> [Page excerpt]
Commentary on MPI Policy Proposal: "Managing exotic afforestation forestry incentives"- proposal to change forestry incentives in the NZETS
Clients have asked us for comment on the new MPI policy document “Managing exotic forestry afforestation incentives” in the NZETS, released yesterday. It is proposed that pine (Pinus radiata) forest be excluded from the permanent forest category in the ETS.
We consider that it is unlikely that this policy change will happen for the following reasons:
1) Permanent carbon pine forest supplies the NZETS with over 90% of its carbon credits. The assertion in the press release that the proliferation of permanent pine forest will result in lower long-term carbon prices is simply incorrect – the laws of supply and demand will prevail. If the Government cuts off over 90% of the future supply of credits, the credit price will at least double, NZ's carbon bill to the UN will go up, and NZ will be further exposed to proposed carbon tariffs on our exports to the EU and USA.
2) The press release also asserts that “an increase in native forestry will require additional management efforts to eliminate pests that feed on native trees”. Is the Government seriously suggesting that we should stop planting native forests because we can’t control goats, possums, hares, rabbits, pigs and deer? We have seen numerous examples where native forest has been replanted and pests controlled successfully.
3) Native forest should be replanted wherever practical because of its contribution to water and soil conservation values and biodiversity, but unfortunately it doesn’t pack on substantial carbon for about 500 years, so it won’t help NZ’s carbon balance in the short term. Nevertheless, at current carbon prices, young native yields about $500 per hectare per year.
4) However, if the carbon price doubles, native forest will be worth about $1,000 per hectare per year, and exotic hardwoods even more (they store carbon at about 80% of the rate of pine), so people will plant these.
5) Pine forests are not the terrible environmental villains suggested in the policy paper, and they will not march across the land and drive us all into the sea. Negative environmental impacts happen mostly when harvesting, and that is due to poor logging practice by the people, not by the trees. NZ’s carbon forestry estate is only about 350,000 hectares, 3% of rural land area. It is being added to at a rate of about 12,000 hectares per year. At that rate it would take 833 years for carbon forest to occupy all the farm land in NZ. However 88% of ETS forest is on hard country – Class 6-8, which produces very little any other way. Obviously farm owners are not bent on converting their entire farms to carbon forestry holus bolus. Our advice is to plant your hard country in carbon forest – and this is what farmers are doing. It is entirely specious and misleading to claim carbon forestry is seriously threatening the agricultural industry in NZ.

> [Recorded information]

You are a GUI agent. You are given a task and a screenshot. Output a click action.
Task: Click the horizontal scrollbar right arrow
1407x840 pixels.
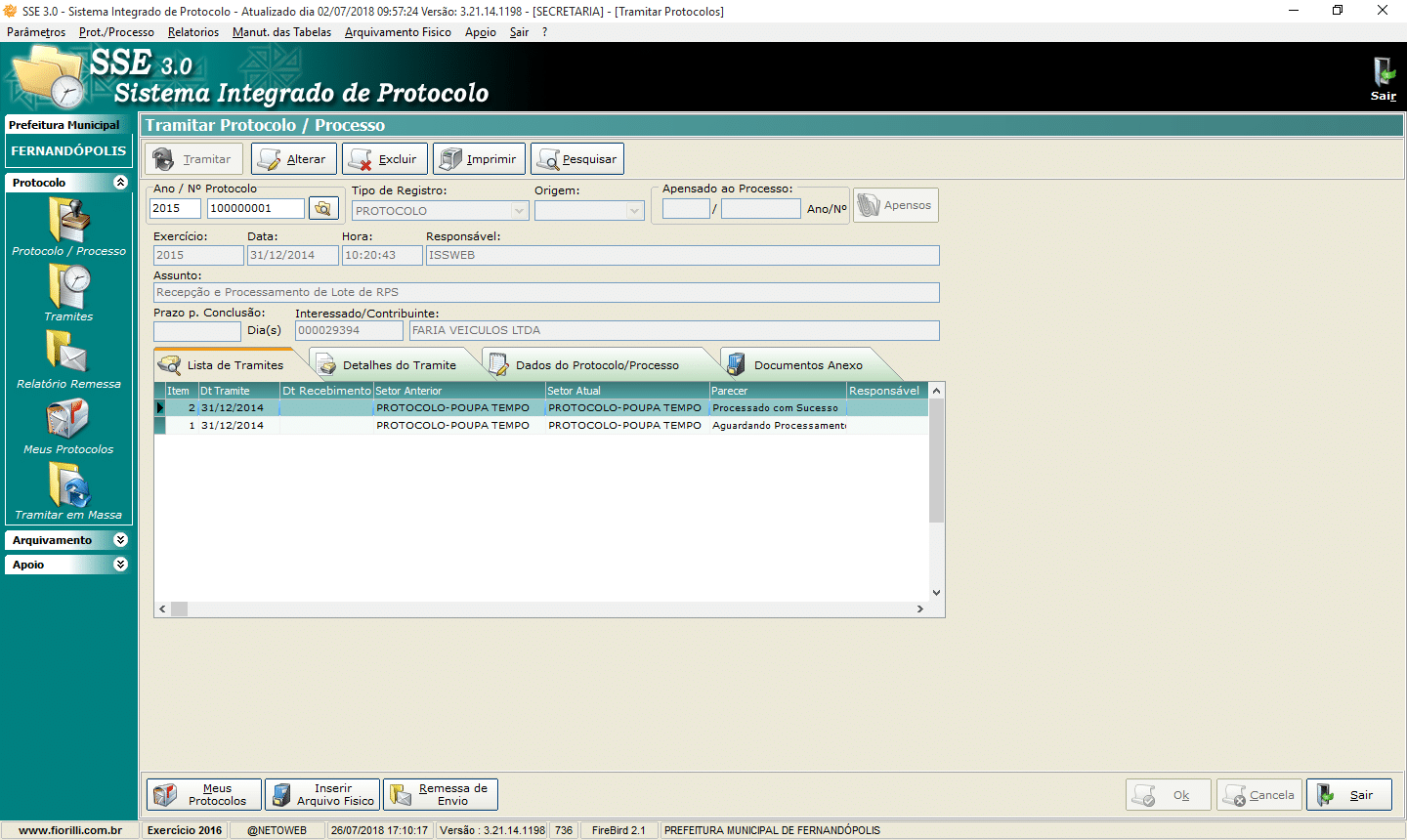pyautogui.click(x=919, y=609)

> [Exercise set]
1: Rewrite the forestry commentary between "4) However, if" and "will plant these.", inclusive, putting "planted hardwoods" where "exotic hardwoods" appears.
2: Answer these from the forestry commentary:
(a) What share of the NZETS carbon credits comes from permanent carbon pine forest?
(b) At current carbon prices, about how much does young native forest yield per hectare per year?
(c) What percentage of ETS forest is on hard country?
3: List every pest animal that the forestry commentary names.
The data isn't needed for any of this.

> [Final answers]
1:
4) However, if the carbon price doubles, native forest will be worth about $1,000 per hectare per year, and planted hardwoods even more (they store carbon at about 80% of the rate of pine), so people will plant these.

2:
(a) Over 90%
(b) About $500
(c) 88%

3: goats, possums, hares, rabbits, pigs, deer